- EXERCISE GOAL -
Rewrite everything from the line containing "Seguridad (22, 1054)" down to the last of the items, requests included. Scale each answer coordinate by 0.2 and round to whole numbers, with halves rounding up.

- DATA RECORDS -
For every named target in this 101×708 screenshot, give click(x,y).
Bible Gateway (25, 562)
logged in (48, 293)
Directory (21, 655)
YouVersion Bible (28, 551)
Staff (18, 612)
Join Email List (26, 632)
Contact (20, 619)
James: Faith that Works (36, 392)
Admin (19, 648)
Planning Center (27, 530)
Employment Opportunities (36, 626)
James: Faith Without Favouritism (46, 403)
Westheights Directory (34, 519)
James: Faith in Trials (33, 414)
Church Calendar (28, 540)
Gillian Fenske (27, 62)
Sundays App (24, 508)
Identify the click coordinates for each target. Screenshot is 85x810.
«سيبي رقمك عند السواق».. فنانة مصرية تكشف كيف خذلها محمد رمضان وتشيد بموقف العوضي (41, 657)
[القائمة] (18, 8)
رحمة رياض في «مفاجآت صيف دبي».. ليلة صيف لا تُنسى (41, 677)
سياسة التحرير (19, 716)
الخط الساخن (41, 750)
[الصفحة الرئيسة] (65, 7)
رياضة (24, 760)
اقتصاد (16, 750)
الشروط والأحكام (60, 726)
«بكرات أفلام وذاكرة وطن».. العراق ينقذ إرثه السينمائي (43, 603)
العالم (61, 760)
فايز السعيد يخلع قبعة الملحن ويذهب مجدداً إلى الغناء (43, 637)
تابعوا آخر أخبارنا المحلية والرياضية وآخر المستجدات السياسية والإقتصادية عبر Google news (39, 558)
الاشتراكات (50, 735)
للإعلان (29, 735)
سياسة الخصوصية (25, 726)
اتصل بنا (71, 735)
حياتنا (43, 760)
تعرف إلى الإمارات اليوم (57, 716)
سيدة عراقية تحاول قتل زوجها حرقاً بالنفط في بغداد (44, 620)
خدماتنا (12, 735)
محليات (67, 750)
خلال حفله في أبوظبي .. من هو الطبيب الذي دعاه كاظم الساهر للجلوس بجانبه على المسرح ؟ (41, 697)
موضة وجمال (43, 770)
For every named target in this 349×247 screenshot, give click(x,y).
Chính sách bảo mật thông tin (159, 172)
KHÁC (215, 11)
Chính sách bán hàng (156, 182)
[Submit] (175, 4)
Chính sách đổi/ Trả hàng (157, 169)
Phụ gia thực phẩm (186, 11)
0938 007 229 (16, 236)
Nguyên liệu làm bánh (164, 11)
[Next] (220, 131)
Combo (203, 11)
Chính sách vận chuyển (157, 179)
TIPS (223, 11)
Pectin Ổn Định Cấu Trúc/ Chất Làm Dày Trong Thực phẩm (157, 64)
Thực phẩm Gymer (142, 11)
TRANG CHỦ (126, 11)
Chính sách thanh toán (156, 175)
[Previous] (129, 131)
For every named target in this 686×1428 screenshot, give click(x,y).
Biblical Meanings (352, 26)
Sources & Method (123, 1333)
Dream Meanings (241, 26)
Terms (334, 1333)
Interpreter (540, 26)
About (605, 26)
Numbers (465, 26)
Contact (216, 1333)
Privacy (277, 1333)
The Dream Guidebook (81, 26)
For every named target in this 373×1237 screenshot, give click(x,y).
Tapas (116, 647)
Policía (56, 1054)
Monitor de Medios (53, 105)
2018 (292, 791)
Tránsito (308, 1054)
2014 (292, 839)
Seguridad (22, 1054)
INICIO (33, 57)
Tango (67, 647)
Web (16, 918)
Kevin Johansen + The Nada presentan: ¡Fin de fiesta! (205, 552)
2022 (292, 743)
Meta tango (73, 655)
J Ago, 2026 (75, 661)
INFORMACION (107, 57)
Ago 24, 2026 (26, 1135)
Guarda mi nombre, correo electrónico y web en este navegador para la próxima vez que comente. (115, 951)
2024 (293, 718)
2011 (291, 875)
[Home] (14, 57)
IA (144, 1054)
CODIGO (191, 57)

- ANSWER TO THE EXERCISE -
Seguridad (4, 211)
INICIO (7, 11)
Tango (13, 129)
Web (3, 184)
Kevin Johansen + The Nada presentan: ¡Fin de fiesta! (41, 110)
2022 (58, 149)
Meta tango (15, 131)
J Ago, 2026 (15, 132)
INFORMACION (21, 11)
Ago 24, 2026 (5, 227)
Guarda mi nombre, correo electrónico y web en este navegador para la próxima vez que comente. (23, 190)
2024 (59, 144)
2011 (58, 175)
[Home] (3, 11)
IA (29, 211)
CODIGO (38, 11)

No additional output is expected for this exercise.